Items from a data collection
---------------

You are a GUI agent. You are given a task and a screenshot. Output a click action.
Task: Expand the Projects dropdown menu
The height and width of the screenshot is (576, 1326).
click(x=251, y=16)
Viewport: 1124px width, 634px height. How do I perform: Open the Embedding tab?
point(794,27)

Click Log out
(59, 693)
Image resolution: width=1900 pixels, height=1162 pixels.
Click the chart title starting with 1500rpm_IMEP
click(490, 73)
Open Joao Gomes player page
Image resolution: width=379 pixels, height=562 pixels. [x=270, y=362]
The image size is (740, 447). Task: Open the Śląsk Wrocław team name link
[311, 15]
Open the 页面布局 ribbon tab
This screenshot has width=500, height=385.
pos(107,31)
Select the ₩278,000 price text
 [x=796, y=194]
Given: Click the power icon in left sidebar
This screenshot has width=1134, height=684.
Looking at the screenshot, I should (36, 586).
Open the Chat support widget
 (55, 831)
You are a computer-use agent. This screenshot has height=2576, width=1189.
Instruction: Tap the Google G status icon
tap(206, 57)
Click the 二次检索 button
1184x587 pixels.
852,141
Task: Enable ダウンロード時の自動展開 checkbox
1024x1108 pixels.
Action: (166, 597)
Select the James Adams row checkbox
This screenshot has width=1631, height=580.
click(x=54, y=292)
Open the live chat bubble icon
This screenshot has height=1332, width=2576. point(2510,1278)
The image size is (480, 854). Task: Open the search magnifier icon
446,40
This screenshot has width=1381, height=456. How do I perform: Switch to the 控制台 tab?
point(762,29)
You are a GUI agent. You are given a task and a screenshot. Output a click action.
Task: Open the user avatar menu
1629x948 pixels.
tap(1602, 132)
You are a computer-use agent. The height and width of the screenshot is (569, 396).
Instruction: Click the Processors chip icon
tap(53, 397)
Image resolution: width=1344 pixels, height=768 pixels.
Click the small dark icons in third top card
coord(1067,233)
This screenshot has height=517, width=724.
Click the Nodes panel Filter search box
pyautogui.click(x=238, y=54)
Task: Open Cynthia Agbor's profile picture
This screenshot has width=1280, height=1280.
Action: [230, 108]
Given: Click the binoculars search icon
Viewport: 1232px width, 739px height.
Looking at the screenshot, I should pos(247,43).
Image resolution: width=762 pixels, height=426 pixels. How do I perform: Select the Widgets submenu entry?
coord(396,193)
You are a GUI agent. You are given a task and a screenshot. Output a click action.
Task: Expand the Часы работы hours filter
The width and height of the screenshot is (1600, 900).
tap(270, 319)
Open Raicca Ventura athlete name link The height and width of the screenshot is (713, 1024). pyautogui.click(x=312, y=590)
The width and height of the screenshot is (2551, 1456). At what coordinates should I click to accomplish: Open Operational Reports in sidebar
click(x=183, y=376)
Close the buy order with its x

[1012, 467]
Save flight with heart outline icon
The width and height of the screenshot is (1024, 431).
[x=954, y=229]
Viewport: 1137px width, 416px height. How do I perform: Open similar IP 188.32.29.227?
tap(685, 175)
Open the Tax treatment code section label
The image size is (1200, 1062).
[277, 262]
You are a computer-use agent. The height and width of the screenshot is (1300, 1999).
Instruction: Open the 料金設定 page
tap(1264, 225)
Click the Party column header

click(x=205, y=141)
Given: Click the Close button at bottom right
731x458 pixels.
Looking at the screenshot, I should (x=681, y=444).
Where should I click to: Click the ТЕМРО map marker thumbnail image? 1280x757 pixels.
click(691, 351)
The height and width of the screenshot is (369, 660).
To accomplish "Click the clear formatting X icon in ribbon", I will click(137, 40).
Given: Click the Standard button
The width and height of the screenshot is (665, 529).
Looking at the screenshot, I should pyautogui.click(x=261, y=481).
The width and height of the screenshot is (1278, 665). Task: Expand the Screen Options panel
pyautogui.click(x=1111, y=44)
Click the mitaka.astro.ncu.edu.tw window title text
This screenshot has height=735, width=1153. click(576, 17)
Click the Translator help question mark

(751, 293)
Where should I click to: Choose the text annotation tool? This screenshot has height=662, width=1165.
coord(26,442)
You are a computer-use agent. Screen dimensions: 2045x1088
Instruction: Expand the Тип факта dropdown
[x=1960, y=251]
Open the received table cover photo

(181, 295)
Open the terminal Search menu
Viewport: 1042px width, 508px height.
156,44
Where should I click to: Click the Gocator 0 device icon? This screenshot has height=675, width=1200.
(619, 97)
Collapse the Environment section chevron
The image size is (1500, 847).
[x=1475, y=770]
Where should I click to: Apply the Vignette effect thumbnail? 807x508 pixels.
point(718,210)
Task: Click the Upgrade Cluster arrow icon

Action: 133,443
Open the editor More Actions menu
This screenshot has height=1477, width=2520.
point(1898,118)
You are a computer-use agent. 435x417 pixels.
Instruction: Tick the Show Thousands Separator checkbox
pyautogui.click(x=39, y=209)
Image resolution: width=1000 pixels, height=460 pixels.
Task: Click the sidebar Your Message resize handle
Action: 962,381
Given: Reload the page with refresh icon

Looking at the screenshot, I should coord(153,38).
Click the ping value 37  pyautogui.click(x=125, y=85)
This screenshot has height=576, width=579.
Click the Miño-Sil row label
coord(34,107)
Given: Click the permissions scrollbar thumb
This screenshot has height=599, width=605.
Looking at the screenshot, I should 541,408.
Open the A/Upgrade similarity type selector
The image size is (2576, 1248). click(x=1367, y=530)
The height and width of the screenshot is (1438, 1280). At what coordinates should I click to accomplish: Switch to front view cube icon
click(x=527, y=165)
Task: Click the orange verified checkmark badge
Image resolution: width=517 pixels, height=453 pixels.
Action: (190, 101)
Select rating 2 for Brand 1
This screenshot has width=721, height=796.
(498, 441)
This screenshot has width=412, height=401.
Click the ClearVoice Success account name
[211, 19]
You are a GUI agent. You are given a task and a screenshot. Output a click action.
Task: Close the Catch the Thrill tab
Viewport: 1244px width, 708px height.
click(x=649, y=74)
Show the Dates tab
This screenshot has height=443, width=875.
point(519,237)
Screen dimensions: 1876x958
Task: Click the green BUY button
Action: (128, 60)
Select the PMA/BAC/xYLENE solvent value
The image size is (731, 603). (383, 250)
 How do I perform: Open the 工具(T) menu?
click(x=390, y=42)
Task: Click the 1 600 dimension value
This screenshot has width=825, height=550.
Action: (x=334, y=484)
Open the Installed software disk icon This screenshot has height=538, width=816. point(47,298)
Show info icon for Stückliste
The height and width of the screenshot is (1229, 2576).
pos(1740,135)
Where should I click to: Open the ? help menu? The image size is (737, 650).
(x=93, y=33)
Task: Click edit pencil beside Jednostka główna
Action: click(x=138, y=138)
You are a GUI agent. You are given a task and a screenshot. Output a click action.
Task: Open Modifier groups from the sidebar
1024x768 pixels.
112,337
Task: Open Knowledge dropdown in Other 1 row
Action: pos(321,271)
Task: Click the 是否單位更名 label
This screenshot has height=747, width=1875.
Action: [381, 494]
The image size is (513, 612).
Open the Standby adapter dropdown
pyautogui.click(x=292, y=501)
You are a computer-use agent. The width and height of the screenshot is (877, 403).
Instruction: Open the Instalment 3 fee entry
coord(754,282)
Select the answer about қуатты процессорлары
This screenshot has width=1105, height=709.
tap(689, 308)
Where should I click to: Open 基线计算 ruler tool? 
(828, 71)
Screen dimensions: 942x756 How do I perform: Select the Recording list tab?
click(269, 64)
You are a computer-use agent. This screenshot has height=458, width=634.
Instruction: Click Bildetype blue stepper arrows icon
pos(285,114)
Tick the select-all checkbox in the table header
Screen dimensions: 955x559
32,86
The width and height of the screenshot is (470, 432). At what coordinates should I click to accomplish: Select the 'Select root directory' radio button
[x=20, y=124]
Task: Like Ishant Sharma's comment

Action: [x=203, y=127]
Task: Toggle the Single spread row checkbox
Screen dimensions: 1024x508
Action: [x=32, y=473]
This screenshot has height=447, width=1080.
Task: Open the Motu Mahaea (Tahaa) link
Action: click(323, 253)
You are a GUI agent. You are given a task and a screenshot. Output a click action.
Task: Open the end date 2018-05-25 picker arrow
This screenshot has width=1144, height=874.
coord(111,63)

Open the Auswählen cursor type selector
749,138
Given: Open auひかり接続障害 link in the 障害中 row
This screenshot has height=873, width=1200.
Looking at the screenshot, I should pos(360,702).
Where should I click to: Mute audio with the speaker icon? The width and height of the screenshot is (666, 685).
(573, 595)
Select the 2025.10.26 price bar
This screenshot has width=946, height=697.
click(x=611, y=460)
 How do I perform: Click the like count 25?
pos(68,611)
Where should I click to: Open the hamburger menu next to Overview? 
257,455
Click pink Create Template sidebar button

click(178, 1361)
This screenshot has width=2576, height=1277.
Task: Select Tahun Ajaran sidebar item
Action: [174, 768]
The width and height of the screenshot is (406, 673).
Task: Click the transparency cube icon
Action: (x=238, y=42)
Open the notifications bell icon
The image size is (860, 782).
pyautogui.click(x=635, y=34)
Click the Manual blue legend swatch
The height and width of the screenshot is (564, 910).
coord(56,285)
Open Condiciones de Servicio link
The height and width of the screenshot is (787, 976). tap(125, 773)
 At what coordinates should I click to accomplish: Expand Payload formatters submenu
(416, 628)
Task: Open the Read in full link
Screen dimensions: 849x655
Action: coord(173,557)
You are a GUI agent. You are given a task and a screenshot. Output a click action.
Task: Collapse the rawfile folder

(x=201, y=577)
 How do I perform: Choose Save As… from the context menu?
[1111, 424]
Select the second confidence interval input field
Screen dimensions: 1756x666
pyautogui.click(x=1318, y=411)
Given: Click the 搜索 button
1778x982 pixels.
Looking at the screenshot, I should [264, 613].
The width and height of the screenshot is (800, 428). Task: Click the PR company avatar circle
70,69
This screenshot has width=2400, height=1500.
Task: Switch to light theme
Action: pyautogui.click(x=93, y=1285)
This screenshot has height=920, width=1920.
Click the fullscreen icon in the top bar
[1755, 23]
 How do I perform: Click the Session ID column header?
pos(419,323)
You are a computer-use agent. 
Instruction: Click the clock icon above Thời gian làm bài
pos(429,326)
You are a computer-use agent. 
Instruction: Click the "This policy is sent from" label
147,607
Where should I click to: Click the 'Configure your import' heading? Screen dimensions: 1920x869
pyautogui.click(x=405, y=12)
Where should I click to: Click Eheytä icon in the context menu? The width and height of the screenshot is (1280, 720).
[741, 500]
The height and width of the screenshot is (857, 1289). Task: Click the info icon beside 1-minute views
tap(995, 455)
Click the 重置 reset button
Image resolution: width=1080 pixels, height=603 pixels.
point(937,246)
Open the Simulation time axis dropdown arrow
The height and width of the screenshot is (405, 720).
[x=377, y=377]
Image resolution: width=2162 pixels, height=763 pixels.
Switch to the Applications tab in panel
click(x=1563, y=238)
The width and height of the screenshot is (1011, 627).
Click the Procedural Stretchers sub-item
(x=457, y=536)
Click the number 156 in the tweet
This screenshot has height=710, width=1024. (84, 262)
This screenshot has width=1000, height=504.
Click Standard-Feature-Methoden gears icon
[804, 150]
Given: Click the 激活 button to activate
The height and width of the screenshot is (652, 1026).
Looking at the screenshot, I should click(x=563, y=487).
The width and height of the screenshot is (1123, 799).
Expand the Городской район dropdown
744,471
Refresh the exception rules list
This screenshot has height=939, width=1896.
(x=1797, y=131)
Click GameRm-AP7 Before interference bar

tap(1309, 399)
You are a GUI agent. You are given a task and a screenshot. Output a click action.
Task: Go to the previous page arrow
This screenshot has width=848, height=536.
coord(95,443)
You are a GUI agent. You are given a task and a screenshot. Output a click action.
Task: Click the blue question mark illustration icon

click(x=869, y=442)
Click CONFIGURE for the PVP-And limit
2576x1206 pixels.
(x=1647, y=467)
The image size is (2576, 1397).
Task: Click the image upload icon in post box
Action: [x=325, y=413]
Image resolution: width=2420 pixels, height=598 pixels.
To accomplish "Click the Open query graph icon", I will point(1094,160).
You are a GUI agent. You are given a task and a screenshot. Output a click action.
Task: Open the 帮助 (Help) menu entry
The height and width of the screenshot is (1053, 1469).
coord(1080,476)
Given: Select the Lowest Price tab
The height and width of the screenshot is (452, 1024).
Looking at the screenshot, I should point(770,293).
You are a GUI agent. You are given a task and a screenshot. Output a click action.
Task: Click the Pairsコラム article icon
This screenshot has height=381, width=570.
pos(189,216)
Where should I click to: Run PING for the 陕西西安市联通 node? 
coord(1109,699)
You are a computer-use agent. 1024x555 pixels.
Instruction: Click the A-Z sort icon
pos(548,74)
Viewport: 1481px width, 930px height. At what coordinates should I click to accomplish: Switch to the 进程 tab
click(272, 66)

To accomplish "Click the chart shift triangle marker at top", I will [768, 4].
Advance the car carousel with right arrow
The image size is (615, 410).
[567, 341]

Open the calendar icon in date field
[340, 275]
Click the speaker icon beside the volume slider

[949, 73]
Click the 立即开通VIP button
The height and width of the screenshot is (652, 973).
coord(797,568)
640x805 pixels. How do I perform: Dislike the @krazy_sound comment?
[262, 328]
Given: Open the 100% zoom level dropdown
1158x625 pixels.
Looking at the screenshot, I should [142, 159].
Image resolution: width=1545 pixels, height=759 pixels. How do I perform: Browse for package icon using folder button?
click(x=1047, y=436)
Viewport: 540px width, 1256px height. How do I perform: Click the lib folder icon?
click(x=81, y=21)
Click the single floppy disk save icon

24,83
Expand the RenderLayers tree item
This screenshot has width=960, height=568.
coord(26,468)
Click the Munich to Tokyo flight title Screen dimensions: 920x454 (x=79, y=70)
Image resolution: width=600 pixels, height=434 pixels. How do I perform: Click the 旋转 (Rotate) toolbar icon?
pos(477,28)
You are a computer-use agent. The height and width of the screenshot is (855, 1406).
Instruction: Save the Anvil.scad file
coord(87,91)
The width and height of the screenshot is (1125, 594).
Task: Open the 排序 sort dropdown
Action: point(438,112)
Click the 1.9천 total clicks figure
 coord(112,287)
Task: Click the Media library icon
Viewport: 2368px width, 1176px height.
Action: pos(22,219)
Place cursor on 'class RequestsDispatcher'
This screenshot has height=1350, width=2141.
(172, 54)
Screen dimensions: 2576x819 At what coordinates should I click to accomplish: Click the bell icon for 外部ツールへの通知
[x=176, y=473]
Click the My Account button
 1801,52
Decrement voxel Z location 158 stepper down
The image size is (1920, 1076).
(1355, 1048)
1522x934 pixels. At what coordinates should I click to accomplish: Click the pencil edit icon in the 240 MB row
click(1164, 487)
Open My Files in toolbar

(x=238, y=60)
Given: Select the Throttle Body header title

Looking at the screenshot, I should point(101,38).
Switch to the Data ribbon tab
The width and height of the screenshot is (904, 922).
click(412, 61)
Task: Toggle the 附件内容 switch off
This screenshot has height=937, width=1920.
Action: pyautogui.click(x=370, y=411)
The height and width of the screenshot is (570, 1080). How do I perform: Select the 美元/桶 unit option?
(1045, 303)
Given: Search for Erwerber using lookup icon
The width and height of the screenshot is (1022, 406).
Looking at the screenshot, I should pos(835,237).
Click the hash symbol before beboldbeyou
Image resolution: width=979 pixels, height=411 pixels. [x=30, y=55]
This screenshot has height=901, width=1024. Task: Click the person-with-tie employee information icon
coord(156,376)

---------------

What the task requires:
From the start of the items through the line that contains "click(x=251, y=16)", swap "Projects" for "Reports" and reproduce those lines with nothing else changed.

Answer to this problem:
You are a GUI agent. You are given a task and a screenshot. Output a click action.
Task: Expand the Reports dropdown menu
The height and width of the screenshot is (576, 1326).
click(x=251, y=16)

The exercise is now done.